• _Task data_
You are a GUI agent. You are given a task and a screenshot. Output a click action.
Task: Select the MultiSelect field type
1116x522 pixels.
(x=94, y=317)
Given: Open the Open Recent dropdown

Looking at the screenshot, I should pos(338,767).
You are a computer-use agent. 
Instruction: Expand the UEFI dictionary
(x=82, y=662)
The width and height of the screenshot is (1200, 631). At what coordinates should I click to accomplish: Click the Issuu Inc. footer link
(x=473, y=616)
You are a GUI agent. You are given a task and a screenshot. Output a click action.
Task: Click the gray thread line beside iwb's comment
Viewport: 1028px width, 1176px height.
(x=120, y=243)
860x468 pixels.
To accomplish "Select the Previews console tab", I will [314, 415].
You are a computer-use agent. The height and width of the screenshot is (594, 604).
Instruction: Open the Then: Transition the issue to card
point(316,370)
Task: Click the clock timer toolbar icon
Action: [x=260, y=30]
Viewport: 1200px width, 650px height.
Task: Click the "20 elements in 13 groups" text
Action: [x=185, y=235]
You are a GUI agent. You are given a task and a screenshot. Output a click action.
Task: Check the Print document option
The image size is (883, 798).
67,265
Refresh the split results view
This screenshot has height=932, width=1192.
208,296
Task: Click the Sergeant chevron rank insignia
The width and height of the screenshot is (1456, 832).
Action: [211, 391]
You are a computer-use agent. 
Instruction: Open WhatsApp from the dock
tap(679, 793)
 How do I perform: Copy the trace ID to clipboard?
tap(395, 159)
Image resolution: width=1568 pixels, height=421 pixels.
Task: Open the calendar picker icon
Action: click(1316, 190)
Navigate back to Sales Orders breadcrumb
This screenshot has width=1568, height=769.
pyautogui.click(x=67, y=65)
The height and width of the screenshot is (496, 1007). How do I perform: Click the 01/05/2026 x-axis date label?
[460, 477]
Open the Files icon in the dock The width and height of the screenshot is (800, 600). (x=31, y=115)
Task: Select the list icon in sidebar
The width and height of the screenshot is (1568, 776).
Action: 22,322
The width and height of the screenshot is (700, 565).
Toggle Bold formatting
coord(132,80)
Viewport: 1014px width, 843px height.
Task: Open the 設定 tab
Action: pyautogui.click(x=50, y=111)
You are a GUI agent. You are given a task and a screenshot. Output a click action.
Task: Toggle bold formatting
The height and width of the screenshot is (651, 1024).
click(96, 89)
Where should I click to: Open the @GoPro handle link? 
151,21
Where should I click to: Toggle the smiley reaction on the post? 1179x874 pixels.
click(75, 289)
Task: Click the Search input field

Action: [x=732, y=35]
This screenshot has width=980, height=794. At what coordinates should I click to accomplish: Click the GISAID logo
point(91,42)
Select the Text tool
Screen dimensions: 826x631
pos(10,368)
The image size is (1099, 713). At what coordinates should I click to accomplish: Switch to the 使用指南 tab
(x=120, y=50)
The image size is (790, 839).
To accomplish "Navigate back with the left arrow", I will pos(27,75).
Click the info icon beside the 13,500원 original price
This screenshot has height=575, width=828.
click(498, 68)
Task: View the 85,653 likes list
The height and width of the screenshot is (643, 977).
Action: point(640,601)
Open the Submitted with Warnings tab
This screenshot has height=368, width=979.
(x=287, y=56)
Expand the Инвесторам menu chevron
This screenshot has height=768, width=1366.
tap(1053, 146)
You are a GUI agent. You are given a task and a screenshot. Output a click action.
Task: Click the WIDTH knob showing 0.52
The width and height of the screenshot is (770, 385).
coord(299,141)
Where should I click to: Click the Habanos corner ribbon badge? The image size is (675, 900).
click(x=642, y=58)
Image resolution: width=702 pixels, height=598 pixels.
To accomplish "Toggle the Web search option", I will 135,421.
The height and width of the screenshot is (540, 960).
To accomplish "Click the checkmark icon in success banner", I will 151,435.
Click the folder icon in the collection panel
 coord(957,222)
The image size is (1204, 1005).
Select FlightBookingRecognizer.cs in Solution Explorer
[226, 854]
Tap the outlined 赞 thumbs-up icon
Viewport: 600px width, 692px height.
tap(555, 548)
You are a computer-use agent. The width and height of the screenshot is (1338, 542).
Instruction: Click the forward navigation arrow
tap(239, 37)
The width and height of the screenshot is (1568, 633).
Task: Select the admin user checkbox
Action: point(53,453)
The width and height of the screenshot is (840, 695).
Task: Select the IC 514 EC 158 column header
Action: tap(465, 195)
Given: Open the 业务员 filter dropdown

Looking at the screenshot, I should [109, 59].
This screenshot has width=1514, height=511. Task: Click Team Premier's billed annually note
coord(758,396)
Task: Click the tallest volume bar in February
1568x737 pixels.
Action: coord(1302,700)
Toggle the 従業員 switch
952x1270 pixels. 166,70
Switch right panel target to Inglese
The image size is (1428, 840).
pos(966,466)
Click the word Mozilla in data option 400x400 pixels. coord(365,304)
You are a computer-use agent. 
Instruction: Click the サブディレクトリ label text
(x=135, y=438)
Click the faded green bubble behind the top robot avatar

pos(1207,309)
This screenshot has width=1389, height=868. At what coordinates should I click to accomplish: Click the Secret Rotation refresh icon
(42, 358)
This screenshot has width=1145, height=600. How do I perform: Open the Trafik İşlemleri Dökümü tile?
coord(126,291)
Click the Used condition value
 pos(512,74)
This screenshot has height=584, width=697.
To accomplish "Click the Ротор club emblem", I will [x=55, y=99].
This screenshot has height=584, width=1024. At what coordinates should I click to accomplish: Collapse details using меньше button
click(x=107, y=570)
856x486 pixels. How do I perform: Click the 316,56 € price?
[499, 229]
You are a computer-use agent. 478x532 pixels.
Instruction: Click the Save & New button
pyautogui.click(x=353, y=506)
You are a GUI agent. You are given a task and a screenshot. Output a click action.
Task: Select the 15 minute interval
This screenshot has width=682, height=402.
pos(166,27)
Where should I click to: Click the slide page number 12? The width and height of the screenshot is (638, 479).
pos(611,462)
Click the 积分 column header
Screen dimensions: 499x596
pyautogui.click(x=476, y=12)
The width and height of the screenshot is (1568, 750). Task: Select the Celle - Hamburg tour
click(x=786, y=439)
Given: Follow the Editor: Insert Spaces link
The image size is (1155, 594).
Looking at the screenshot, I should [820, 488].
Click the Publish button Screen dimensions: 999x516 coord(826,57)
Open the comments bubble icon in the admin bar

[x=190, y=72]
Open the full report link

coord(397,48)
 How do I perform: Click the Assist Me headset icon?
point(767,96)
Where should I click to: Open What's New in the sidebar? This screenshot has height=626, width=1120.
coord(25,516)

• _Task details_
Only the lines from the one that holds "Instruction: Click the Save & New button" through the end of the records should appear in the answer, each restated exactly.

• _Task output_
Instruction: Click the Save & New button
pyautogui.click(x=353, y=506)
You are a GUI agent. You are given a task and a screenshot. Output a click action.
Task: Select the 15 minute interval
This screenshot has width=682, height=402.
pos(166,27)
Where should I click to: Click the slide page number 12? The width and height of the screenshot is (638, 479).
pos(611,462)
Click the 积分 column header
Screen dimensions: 499x596
pyautogui.click(x=476, y=12)
The width and height of the screenshot is (1568, 750). Task: Select the Celle - Hamburg tour
click(x=786, y=439)
Given: Follow the Editor: Insert Spaces link
The image size is (1155, 594).
Looking at the screenshot, I should [820, 488].
Click the Publish button Screen dimensions: 999x516 coord(826,57)
Open the comments bubble icon in the admin bar

[x=190, y=72]
Open the full report link

coord(397,48)
 How do I perform: Click the Assist Me headset icon?
point(767,96)
Where should I click to: Open What's New in the sidebar? This screenshot has height=626, width=1120.
coord(25,516)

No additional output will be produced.